Enter former President Clinton, who can go where Obama fears to tread.

The ex-president recently made his first campaign foray of the 2014 election cycle in an unlikely state — Kentucky, where Obama won just 38 percent in 2012 (but where Clinton won twice in the 1990s). Clinton appeared there last week on behalf of Democrat Alison Lundergan Grimes, who is running to unseat Senate Minority Leader Mitch McConnell. Few will be surprised to see him appear in other Republican-friendly states where Senate Democrats face tough re-election campaigns — places like his native Arkansas, North Carolina and Louisiana.

It's hard to know how much of Clinton's campaigning is aimed at improving wife Hillary Clinton's 2016 chances if she runs for president and how much it is the former president simply reveling in the art of politicking, with him at the center of attention.

But one useful lens through which to view Clinton's travels is as an extension of his longstanding party-building efforts.

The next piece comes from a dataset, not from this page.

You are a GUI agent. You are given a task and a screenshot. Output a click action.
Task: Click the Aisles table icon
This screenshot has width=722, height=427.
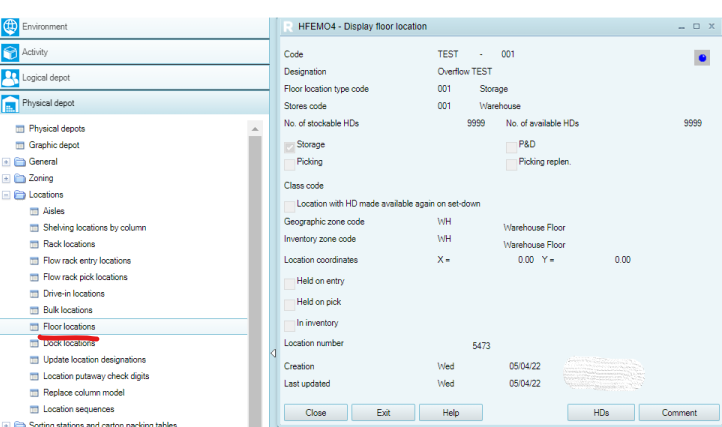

Daniel Galvin, a Northwestern University political scientist who has studied presidents as party-builders, argues that modern Republican presidents have done much better at building up their party's organizational and competitive capacity than their Democratic counterparts. Clinton, however, was an exception.

In his book, Galvin compared the party-building efforts of recent presidents in six areas — among them, the financing of party operations, the recruitment of candidates and the development of human capital. Republican presidents rated far better than Democrats, who tended to be consumers — sometimes ravenously so — of party resources rather than creators.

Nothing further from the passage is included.